Scotland is proof that voters apathy does not exist.

The 85% turnout of voters in Scotland yesterday is something to be really proud of, but it is also proof that there is no such thing as ‘voter apathy’.

Whenever we have an election, local or general there is masses of discussion about getting the voters out to vote.  Such talk about people taking their right to vote for granted.  Talk of how hard it was to get the right, reminders of how many countries don’t have a free vote, and the voters here are in danger of being guilt-tripped into making their way to a polling station to put a cross in a square that they have no belief in, and commitment to.

On ‘Question Time’ there has been endless comment about how people can’t choose between the parties because they can’t see enough distance between the parties on offer, they are all the same, or the voters have lost faith in the system, fully expecting the government of the day to back track on its manifesto within a year of getting into power.
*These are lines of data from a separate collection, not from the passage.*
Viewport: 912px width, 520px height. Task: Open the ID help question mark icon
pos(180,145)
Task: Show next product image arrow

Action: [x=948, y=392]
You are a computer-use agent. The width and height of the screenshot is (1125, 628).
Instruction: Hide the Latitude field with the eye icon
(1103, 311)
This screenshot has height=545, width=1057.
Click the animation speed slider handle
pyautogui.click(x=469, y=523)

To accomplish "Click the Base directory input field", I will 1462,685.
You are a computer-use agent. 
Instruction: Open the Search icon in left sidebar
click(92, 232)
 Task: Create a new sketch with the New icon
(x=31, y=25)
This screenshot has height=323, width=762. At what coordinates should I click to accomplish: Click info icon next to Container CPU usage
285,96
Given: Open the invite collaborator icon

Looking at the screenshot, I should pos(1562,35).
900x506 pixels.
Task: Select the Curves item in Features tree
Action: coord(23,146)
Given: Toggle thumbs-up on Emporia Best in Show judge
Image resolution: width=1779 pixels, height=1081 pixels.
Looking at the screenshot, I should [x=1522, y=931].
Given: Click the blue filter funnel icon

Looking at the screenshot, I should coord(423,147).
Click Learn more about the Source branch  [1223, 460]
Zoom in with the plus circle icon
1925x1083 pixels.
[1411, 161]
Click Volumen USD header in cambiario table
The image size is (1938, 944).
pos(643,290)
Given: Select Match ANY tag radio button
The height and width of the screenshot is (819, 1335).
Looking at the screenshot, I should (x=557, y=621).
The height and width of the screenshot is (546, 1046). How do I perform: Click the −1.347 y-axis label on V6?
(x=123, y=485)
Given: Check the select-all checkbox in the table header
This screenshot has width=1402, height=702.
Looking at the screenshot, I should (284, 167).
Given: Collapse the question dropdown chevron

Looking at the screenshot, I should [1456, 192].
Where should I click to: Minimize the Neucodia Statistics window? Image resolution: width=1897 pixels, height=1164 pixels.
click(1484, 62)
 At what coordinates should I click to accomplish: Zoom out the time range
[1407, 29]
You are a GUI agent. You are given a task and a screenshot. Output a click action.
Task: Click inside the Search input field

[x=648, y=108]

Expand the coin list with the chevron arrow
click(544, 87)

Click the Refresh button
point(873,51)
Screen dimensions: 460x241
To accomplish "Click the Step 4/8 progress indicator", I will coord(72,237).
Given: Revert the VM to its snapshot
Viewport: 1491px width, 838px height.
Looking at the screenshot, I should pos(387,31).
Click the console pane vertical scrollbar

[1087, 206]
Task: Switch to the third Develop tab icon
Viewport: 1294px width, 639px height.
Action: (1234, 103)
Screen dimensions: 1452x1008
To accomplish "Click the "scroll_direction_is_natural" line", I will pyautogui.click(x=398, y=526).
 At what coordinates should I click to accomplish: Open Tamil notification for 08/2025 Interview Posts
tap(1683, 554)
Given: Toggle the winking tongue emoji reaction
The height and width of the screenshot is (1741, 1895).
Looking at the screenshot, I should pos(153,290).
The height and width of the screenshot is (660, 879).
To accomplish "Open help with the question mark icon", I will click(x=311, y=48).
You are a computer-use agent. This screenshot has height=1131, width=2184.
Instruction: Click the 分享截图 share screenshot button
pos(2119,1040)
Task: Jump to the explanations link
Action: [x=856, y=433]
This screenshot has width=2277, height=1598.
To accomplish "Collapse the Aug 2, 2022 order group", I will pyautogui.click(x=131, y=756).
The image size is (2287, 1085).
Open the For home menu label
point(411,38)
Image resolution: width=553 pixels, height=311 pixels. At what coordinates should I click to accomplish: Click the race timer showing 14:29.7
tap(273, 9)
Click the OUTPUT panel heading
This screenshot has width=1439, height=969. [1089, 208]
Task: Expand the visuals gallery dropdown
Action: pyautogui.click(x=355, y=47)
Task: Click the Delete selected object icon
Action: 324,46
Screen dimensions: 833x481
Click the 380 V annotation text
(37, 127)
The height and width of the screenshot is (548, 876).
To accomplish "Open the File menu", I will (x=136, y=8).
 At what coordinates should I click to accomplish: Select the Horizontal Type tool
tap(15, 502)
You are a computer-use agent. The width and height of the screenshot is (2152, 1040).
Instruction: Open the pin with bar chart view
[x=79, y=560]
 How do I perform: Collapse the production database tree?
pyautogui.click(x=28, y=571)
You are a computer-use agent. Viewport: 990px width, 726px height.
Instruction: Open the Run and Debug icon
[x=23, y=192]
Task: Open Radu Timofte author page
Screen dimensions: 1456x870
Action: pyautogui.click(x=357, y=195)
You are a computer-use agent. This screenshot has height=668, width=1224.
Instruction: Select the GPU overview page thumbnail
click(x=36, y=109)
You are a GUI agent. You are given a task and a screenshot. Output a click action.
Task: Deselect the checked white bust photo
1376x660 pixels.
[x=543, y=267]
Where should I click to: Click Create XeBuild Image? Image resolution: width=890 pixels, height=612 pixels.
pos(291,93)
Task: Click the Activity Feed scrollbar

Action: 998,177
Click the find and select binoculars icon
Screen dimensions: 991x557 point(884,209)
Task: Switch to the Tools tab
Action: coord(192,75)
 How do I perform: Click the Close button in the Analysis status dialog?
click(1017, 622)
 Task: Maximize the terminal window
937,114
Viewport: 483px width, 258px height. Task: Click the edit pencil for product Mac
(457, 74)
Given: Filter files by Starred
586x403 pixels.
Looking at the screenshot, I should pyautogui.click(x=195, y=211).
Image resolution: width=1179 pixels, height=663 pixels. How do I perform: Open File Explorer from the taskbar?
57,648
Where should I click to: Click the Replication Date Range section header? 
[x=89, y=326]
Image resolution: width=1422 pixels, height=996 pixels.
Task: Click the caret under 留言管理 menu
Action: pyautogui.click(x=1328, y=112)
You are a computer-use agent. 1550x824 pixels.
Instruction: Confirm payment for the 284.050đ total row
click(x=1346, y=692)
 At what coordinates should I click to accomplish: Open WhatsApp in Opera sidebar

Although these reasons may all be true, I do not believe this is the main reason people do not leave their homes, or pop into a polling station on the way back from work, or the gym, or the supermarket.  As Scotland has shown us, when there is something of importance, when there is something that fires the blood, people will go and vote.  But in England in these times what do we have to gain, what do we have to lose.  Our standard of living has improved dramatically in the last 50 years.  I believe the reason for the so called apathy, is really our level of contentment.  Rather than ‘what’s the point’ I think people think their lives are kind of ok.  Now don’t misunderstand me, I am not saying there are not a million and one issues to be considered, and I am not saying we do not have people who are in desperate need of help and the governments attention.  But really we are like the frog in the saucepan of water.  As the water goes from freezing to boiling there is a time when the water matches the temperature of the frog and he cannot feel the water at all.  For the majority of us life is truly bearable and so we are not motivated to act, since the second world war our standard of living has improved year on year, and the number  that remember how uncomfortable the water felt when it was really cold are thinning out.   Those amongst us who do suffer feel disenfranchised but are the minority, the majority of us are in the tepid water.

What we have to be careful of is that we don’t wait until the water is so hot we can no longer jump out of the pan to save our lives.